- **DIRECTIONS**:
All lines of the material that contain "agent" must be copied out.

- **GIVEN DATA**:
◆ ◆ ◆ ◆ ◆ ◆ ◆

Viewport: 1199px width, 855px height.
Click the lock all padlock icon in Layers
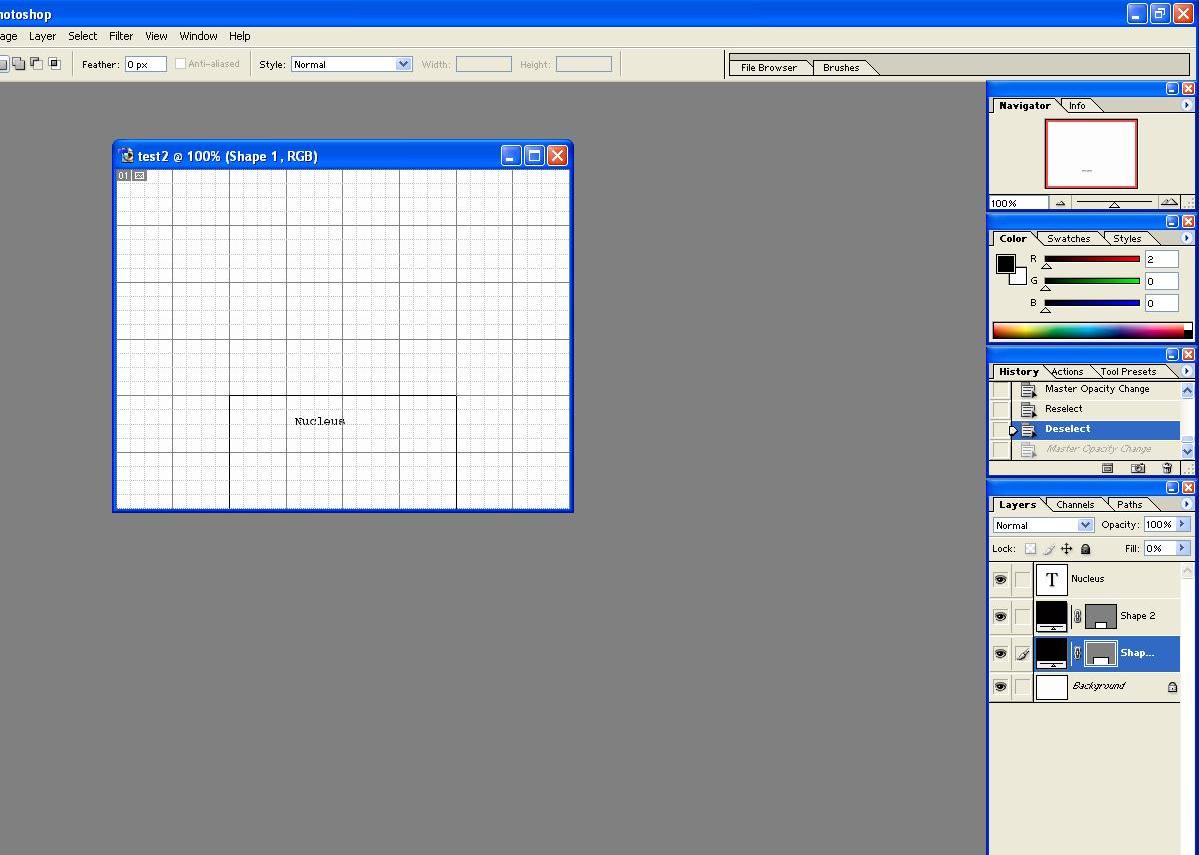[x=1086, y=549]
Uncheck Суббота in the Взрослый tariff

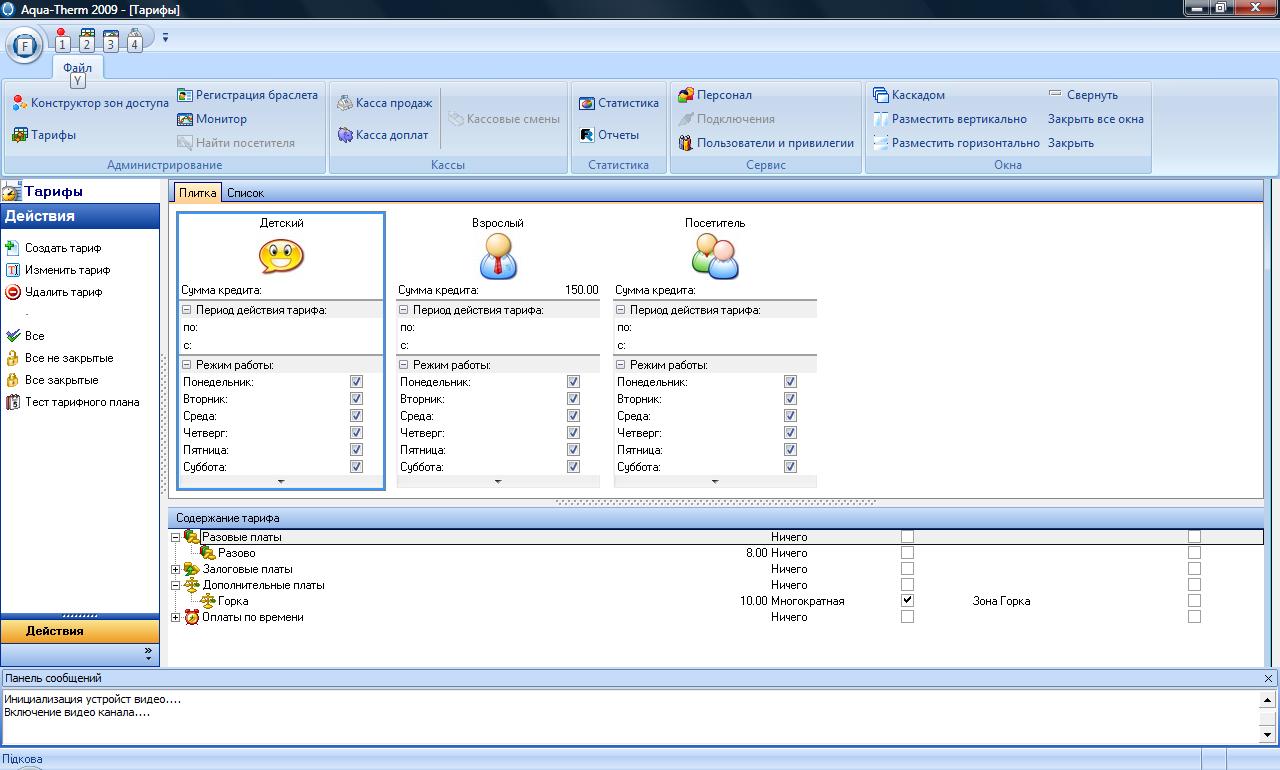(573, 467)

◆ ◆ ◆ ◆ ◆ ◆ ◆

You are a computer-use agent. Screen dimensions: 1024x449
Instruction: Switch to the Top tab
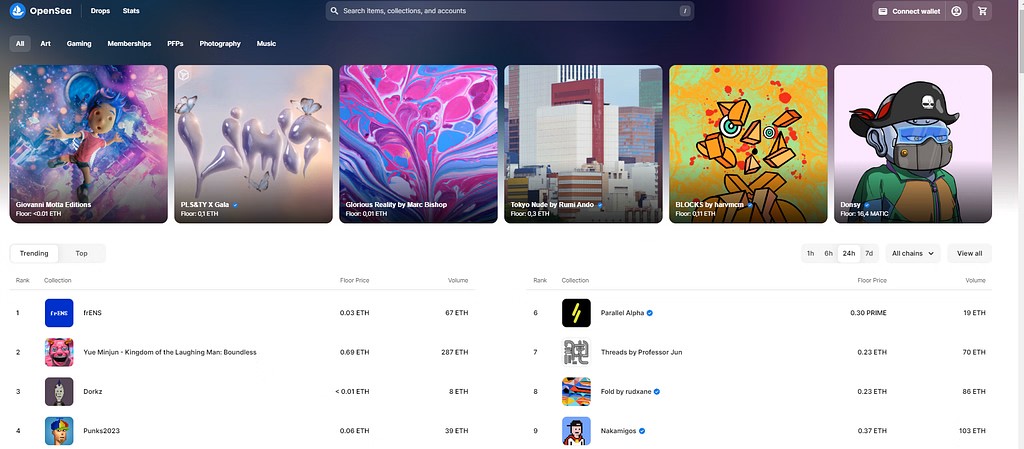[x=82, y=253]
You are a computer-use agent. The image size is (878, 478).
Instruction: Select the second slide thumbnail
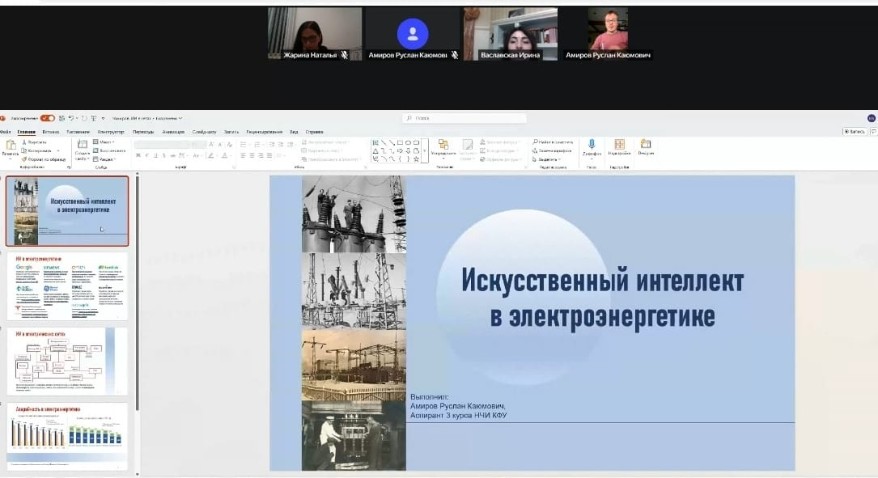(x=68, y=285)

◆ ◆ ◆ ◆ ◆ ◆ ◆

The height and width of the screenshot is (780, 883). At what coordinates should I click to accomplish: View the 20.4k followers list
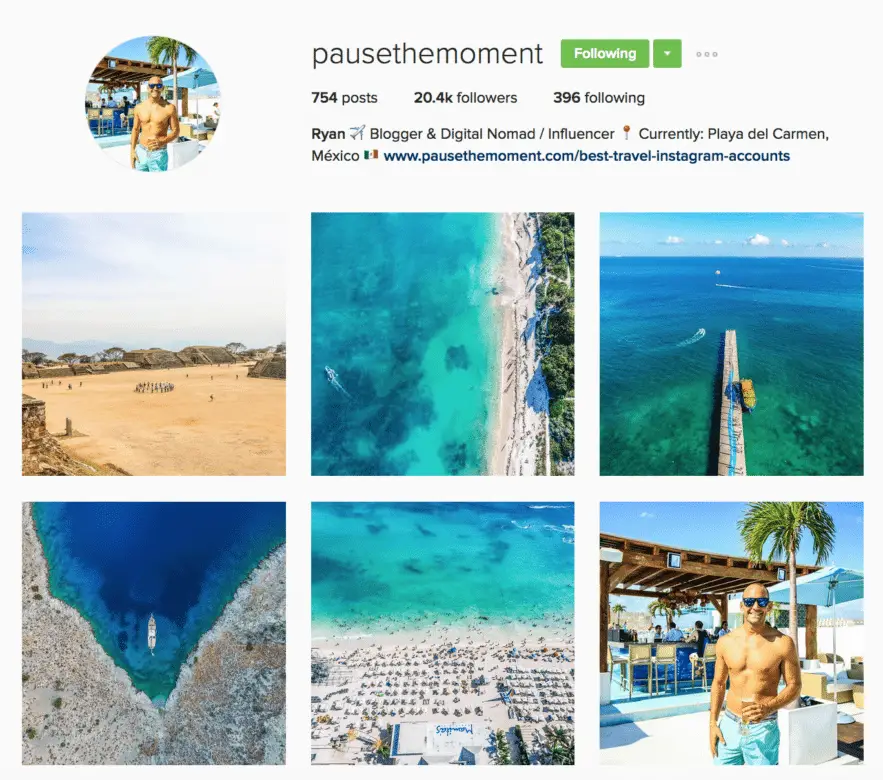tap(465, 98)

◆ ◆ ◆ ◆ ◆ ◆ ◆

- **RESULT OF THIS EXERCISE**:
You are a computer-use agent. Screen dimensions: 1024x449
You are a computer-use agent. The image size is (878, 478).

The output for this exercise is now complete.